--- DATASET Enclosed Below ---

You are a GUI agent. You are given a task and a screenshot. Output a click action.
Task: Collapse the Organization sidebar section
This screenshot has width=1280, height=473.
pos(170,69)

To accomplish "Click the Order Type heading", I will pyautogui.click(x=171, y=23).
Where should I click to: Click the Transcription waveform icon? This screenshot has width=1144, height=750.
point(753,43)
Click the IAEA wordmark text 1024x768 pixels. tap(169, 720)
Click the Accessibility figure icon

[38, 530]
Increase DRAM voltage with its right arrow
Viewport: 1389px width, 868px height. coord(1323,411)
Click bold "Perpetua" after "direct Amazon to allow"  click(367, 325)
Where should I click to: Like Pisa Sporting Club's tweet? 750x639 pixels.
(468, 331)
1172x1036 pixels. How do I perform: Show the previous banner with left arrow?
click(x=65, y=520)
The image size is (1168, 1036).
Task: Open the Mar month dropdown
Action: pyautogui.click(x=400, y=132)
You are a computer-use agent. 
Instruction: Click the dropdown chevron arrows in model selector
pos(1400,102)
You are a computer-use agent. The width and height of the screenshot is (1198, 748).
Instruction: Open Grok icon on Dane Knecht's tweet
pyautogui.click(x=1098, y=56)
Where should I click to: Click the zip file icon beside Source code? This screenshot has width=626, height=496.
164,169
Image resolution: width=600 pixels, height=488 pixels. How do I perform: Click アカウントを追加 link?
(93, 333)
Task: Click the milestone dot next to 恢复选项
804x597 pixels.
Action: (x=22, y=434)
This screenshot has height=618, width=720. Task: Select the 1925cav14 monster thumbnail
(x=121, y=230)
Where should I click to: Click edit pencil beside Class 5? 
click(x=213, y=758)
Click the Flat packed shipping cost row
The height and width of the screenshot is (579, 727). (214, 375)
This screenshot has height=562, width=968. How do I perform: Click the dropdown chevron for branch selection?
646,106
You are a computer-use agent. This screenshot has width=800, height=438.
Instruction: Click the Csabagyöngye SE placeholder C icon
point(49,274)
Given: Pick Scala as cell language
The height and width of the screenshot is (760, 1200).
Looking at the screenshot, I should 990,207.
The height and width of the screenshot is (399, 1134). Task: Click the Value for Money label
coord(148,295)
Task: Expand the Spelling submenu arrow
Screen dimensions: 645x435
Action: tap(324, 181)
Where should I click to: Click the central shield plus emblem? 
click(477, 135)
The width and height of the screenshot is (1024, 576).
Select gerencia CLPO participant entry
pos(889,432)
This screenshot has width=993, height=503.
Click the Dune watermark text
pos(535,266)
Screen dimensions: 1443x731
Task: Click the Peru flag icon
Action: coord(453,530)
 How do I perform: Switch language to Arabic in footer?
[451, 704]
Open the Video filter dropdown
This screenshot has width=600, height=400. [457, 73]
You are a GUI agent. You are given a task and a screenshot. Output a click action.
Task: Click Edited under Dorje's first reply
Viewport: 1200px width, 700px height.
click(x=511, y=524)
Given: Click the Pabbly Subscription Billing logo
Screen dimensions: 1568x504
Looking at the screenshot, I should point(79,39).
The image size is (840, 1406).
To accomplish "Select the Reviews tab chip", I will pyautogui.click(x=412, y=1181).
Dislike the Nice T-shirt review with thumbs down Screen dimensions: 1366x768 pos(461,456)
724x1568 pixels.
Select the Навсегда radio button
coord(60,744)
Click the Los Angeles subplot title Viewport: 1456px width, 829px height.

--- End of Enclosed DATASET ---

PROBLEM TO WORK ON |
The records above are to be duplicated exactly, every one of them.

ANSWER |
You are a GUI agent. You are given a task and a screenshot. Output a click action.
Task: Collapse the Organization sidebar section
This screenshot has width=1280, height=473.
pos(170,69)

To accomplish "Click the Order Type heading", I will pyautogui.click(x=171, y=23).
Where should I click to: Click the Transcription waveform icon? This screenshot has width=1144, height=750.
point(753,43)
Click the IAEA wordmark text 1024x768 pixels. tap(169, 720)
Click the Accessibility figure icon

[38, 530]
Increase DRAM voltage with its right arrow
Viewport: 1389px width, 868px height. coord(1323,411)
Click bold "Perpetua" after "direct Amazon to allow"  click(367, 325)
Where should I click to: Like Pisa Sporting Club's tweet? 750x639 pixels.
(468, 331)
1172x1036 pixels. How do I perform: Show the previous banner with left arrow?
click(x=65, y=520)
The image size is (1168, 1036).
Task: Open the Mar month dropdown
Action: pyautogui.click(x=400, y=132)
You are a computer-use agent. 
Instruction: Click the dropdown chevron arrows in model selector
pos(1400,102)
You are a computer-use agent. The width and height of the screenshot is (1198, 748).
Instruction: Open Grok icon on Dane Knecht's tweet
pyautogui.click(x=1098, y=56)
Where should I click to: Click the zip file icon beside Source code? This screenshot has width=626, height=496.
164,169
Image resolution: width=600 pixels, height=488 pixels. How do I perform: Click アカウントを追加 link?
(93, 333)
Task: Click the milestone dot next to 恢复选项
804x597 pixels.
Action: (x=22, y=434)
This screenshot has height=618, width=720. Task: Select the 1925cav14 monster thumbnail
(x=121, y=230)
Where should I click to: Click edit pencil beside Class 5? 
click(x=213, y=758)
Click the Flat packed shipping cost row
The height and width of the screenshot is (579, 727). (214, 375)
This screenshot has height=562, width=968. How do I perform: Click the dropdown chevron for branch selection?
646,106
You are a computer-use agent. This screenshot has width=800, height=438.
Instruction: Click the Csabagyöngye SE placeholder C icon
point(49,274)
Given: Pick Scala as cell language
The height and width of the screenshot is (760, 1200).
Looking at the screenshot, I should 990,207.
The height and width of the screenshot is (399, 1134). Task: Click the Value for Money label
coord(148,295)
Task: Expand the Spelling submenu arrow
Screen dimensions: 645x435
Action: tap(324, 181)
Where should I click to: Click the central shield plus emblem? 
click(477, 135)
The width and height of the screenshot is (1024, 576).
Select gerencia CLPO participant entry
pos(889,432)
This screenshot has width=993, height=503.
Click the Dune watermark text
pos(535,266)
Screen dimensions: 1443x731
Task: Click the Peru flag icon
Action: coord(453,530)
 How do I perform: Switch language to Arabic in footer?
[451, 704]
Open the Video filter dropdown
This screenshot has width=600, height=400. [457, 73]
You are a GUI agent. You are given a task and a screenshot. Output a click action.
Task: Click Edited under Dorje's first reply
Viewport: 1200px width, 700px height.
click(x=511, y=524)
Given: Click the Pabbly Subscription Billing logo
Screen dimensions: 1568x504
Looking at the screenshot, I should point(79,39).
The image size is (840, 1406).
To accomplish "Select the Reviews tab chip", I will pyautogui.click(x=412, y=1181).
Dislike the Nice T-shirt review with thumbs down Screen dimensions: 1366x768 pos(461,456)
724x1568 pixels.
Select the Навсегда radio button
coord(60,744)
Click the Los Angeles subplot title Viewport: 1456px width, 829px height.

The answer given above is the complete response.